Not all paths are connected
Sometimes when you run “multipath -ll” on NC hosts after attaching a volume, you find that the multipath device does not have all of the paths connected. In this case, the problem could be due to one of the following:
  • There is a mistake in the paths in one of the “PARTITION.storage.ncpaths” entries. If one of the paths specified in the system property is wrong, then it is possible that the specific path can not be connected. Make sure you have all the paths specified correctly.
  • The missing paths are not valid networking paths, or have networking issues. For example, when you ignore the iface part of a path, are you sure that the destination of the path (the IP part of the path) can be connected via the default network interface? Or if you specified the iface, are you sure you defined the iface in the “eucalyptus.conf” configuration file, and that the destination can be connected with the specified network interface?
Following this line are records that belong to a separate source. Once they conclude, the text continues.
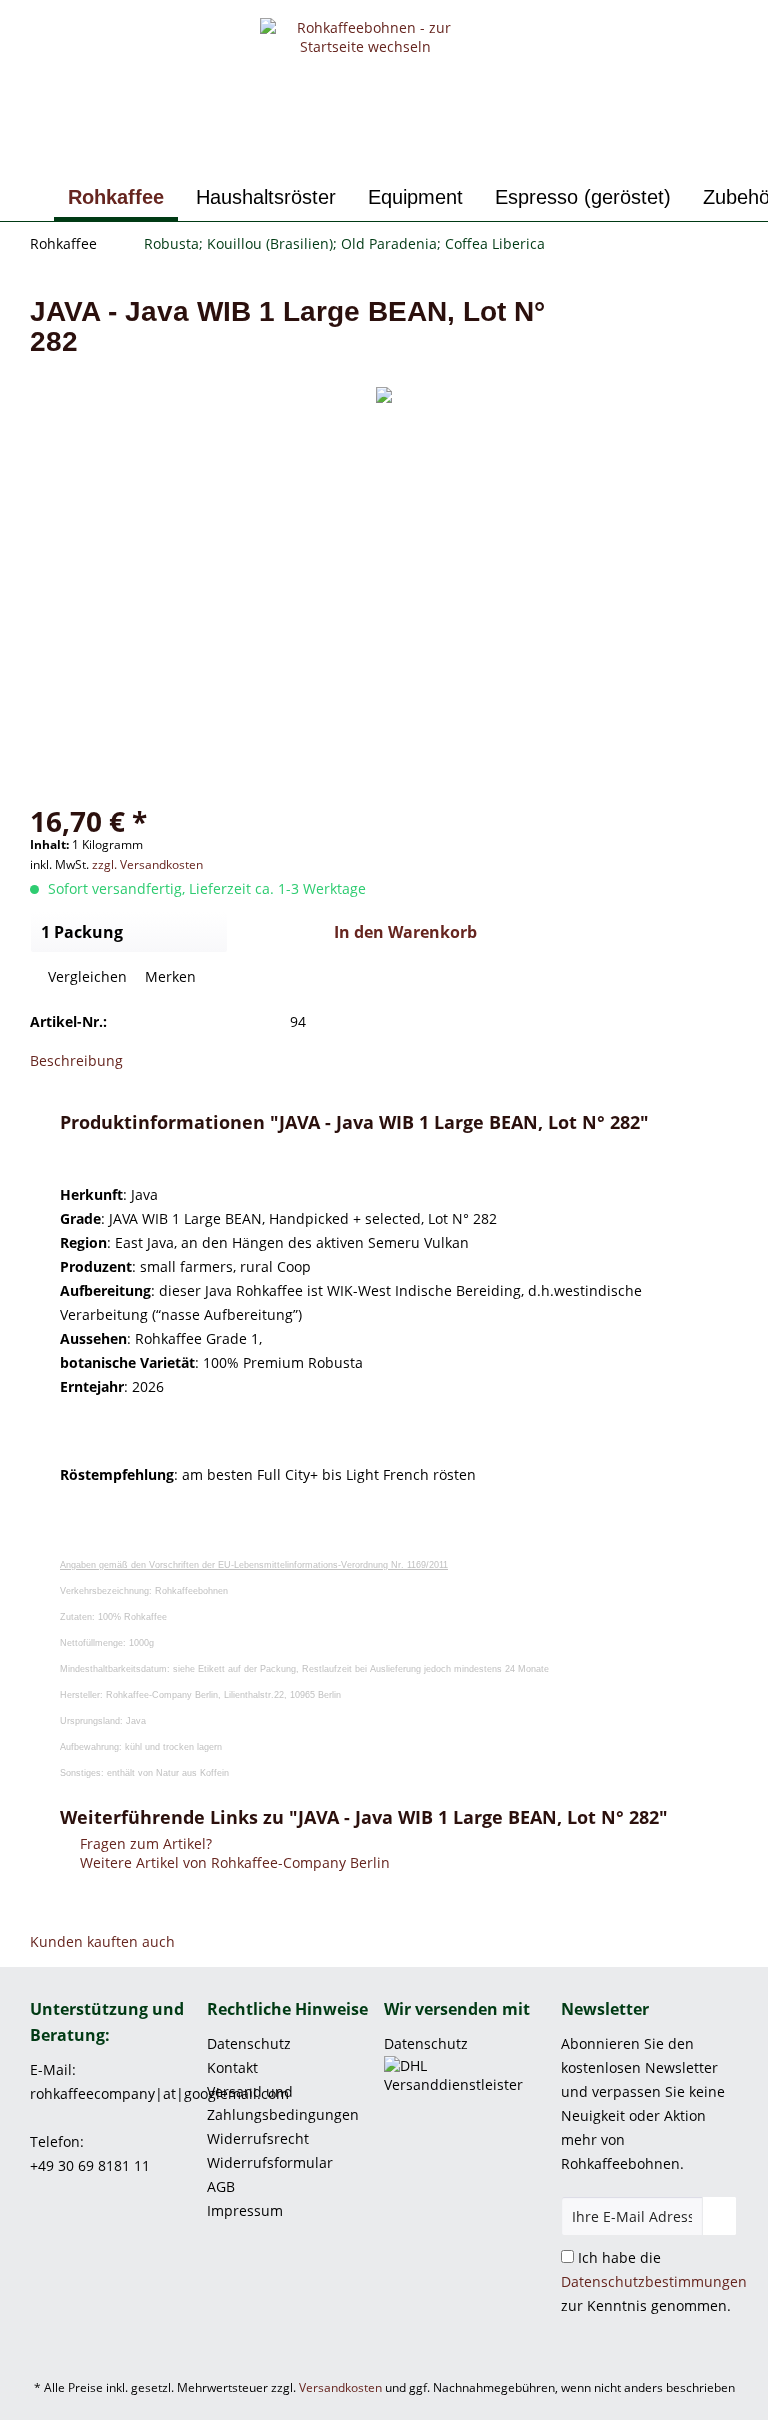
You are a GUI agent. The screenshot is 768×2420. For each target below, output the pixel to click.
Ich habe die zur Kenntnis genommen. (654, 2281)
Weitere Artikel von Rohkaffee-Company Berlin (233, 1862)
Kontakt (232, 2067)
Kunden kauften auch (102, 1941)
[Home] (32, 197)
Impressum (245, 2210)
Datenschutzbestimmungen (654, 2281)
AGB (221, 2186)
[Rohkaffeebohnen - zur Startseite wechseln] (366, 93)
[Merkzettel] (638, 48)
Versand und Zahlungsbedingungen (283, 2103)
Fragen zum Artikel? (144, 1843)
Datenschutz (249, 2043)
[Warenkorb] (736, 48)
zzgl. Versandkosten (147, 864)
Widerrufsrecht (258, 2138)
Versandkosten (340, 2387)
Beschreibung (76, 1060)
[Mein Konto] (687, 48)
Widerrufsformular (270, 2162)
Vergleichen (85, 976)
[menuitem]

  • If the paths specified are all valid, but some of them do not have connectivity, try to ping each of the specified paths on the NC hosts to check for connectivity. If there are connectivity issues, contact your network administrator.
Snapshotting failed
The Eucalyptus Storage Controller needs to attach a volume on the machine it runs so it can upload to Walrus during an EC2 snapshot call. To help ensure maximum reliability for snapshotting, you should use multipathing for the SC host; this is configured with the “PARTITION.storage.scpaths” system property. When multipathing is enabled for the SC, if you see a snapshot failure, it may be caused by multipathing. Techniques for diagnosing SC multipathing failures is similar to those used for NC multipathing failures. In the case of SC multipathing failures, the logs are in “/var/log/eucalyptus/cloud-*.log”, not “nc.log”, since the iSCSI connect scripts are invoked by Java code.